On the other hand, the accelerating bottom-up rollup of all size companies across the media, entertainment and Internet spectrums is spurred by the desire for more economic efficiency and competitive scale. These early-stage growth stories often fueling innovation continue to be the domain of venture capital and private placements that appear miles away from the troubled bank, investment band and private equity firms deadened by the mortgage and credit crisis, and proposed federal regulatory reform. On the other hand, the $280 billion raised domestically by public equity last year to back 40% of the deals has to be invested somewhere. At the most fundamental level, these deals will keep the digital revolution in motion, some of which may increasingly be backed by foreign funds seeking to capitalize on the weak dollar. All funding sources that remain willing still face the quandary of meeting aggressive return-on-investment timelines and overall exit strategies in the face of slowing initial public offerings.

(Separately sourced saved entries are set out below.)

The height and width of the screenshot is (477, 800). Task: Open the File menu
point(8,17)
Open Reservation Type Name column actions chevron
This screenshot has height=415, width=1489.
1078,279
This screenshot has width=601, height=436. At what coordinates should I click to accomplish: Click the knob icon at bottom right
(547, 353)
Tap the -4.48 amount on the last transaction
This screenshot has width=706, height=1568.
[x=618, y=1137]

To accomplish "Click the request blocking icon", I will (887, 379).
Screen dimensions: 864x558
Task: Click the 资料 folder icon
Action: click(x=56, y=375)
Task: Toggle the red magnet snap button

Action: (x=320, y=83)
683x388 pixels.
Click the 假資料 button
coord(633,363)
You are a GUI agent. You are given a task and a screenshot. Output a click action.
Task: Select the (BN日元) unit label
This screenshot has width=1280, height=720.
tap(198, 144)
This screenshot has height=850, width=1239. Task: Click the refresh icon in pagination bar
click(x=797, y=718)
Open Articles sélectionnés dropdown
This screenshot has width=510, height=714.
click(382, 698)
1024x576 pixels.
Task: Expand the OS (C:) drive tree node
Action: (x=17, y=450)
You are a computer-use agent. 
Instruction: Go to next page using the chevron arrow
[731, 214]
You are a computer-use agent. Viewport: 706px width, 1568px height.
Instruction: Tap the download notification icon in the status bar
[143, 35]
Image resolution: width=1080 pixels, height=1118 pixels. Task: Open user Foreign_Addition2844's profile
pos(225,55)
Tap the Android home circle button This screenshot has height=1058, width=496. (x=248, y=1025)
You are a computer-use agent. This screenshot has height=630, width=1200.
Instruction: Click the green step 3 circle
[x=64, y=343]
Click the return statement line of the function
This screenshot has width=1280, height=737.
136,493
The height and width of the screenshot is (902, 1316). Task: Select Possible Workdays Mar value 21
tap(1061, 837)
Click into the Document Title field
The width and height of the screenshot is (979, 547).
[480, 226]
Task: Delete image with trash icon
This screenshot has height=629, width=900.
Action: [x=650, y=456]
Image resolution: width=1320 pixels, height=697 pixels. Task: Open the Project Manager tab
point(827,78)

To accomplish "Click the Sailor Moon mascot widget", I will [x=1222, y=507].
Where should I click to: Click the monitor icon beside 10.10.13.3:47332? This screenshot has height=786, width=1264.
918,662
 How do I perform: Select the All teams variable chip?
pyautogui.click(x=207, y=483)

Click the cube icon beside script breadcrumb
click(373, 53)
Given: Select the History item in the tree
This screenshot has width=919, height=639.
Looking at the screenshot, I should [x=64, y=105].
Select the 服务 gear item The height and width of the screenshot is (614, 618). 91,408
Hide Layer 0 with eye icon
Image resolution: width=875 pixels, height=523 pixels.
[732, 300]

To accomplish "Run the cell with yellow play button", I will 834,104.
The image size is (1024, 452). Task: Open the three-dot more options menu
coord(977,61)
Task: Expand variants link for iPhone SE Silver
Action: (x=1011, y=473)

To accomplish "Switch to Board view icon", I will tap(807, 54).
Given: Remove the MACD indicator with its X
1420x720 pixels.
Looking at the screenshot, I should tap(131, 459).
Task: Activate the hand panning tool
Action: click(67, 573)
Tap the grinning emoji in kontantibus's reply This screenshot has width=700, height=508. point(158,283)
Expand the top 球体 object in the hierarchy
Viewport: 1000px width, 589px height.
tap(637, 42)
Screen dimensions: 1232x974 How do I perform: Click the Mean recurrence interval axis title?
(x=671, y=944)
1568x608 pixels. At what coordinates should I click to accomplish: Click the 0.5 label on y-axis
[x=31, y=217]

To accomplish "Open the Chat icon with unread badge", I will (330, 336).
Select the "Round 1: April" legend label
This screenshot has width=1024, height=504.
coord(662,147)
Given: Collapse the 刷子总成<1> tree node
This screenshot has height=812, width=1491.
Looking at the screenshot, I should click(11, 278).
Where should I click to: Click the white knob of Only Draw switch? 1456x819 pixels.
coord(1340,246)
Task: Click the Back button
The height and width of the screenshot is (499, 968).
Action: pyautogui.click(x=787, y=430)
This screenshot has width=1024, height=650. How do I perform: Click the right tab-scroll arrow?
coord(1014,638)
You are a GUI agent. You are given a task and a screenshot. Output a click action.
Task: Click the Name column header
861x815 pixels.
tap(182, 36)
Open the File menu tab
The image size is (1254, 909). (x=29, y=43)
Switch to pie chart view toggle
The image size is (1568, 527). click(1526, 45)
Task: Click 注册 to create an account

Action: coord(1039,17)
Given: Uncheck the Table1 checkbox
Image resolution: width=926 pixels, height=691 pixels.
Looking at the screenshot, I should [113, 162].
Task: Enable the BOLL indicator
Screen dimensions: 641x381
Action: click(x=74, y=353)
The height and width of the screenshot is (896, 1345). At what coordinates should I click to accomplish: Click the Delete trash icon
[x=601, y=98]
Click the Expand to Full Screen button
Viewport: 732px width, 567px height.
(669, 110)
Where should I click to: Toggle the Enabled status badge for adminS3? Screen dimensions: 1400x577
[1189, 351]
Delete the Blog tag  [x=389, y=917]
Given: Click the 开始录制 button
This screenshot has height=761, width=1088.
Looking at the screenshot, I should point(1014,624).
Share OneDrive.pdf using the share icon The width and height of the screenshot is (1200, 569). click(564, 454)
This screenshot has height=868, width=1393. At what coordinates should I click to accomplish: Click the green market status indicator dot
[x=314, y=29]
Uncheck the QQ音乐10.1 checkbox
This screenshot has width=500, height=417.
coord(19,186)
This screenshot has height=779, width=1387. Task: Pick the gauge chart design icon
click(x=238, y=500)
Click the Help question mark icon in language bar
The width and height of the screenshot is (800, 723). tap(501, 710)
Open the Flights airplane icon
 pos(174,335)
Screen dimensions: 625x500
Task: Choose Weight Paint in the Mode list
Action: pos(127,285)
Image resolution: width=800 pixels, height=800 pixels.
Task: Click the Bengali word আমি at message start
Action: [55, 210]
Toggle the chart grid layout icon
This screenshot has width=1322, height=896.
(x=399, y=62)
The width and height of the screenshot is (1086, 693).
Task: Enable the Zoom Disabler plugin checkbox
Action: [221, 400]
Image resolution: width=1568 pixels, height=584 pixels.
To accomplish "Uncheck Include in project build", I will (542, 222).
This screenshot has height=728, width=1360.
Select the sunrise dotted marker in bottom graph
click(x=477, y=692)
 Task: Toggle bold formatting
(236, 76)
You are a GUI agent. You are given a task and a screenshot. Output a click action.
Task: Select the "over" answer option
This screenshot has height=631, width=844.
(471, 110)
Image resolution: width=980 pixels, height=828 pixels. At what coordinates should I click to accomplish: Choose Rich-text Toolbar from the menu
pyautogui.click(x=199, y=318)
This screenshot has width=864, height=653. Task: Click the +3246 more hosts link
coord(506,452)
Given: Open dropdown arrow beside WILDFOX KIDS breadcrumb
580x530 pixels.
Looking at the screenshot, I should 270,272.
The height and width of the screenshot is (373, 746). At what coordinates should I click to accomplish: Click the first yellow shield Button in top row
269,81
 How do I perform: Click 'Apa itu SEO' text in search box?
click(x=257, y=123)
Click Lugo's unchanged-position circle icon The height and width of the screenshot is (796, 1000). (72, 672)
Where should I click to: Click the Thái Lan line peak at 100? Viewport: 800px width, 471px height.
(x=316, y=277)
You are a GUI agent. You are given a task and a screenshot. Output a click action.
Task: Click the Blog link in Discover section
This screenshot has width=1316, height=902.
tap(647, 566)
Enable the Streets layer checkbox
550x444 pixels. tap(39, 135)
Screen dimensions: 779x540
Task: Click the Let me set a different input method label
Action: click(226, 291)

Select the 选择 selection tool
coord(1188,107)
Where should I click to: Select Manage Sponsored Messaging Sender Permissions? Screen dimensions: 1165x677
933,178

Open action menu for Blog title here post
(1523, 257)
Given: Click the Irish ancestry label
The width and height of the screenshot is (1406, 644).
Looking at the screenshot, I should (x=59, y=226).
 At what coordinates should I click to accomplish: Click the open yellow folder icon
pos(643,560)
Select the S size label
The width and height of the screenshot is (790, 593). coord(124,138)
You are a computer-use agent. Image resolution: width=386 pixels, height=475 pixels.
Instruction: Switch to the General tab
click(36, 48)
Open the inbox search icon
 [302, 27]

This year's more sanguine deal market will be driven in large part by major corporations seeking to put their cash hordes to work by snatching bargain-priced assets to shore up specific competitive positions. Such high-profile strategic deals include AOL's $850 million acquisition of the social networking site Bebo and Microsoft's sights on Yahoo's user base and services. Indeed, the rush of smaller, spry, niche companies--all too happy to be scooped up at valuations that are less at issue--are providing more traditional and new-media players next-level applications and functionality desperately needed to make their assets more digital-ready. The process will be hastened this year by major Internet players--from Google, Yahoo and Microsoft to MySpace, Facebook and YouTube, to NBC, Fox, CBS and Disney--opening their platforms to third-party developers.
The monetization of established content and advertising distribution platforms and devices is challenging to predict, in light of the continual disruption of new technologies and changing economics. With historical valuation multiples becoming strained benchmarks, UBS analysts recently concluded that the price vacuum could stall at the forward-looking P/E multiples, which fell 35-times to 15-times over the past five years for large-cap entertainment companies, now slated for less than 3% long-term growth. Just where does that leave mid-to-small companies also struggling with devaluation and marginal growth? The overall 6% increase in advertiser and consumer domestic spending on entertainment and media to $649 billion in 2008 forecast by PricewaterhouseCoopers may be seriously tested by this confluence of volatile factors. Maybe in this crazy climate there's something to be said for opting to duke it out.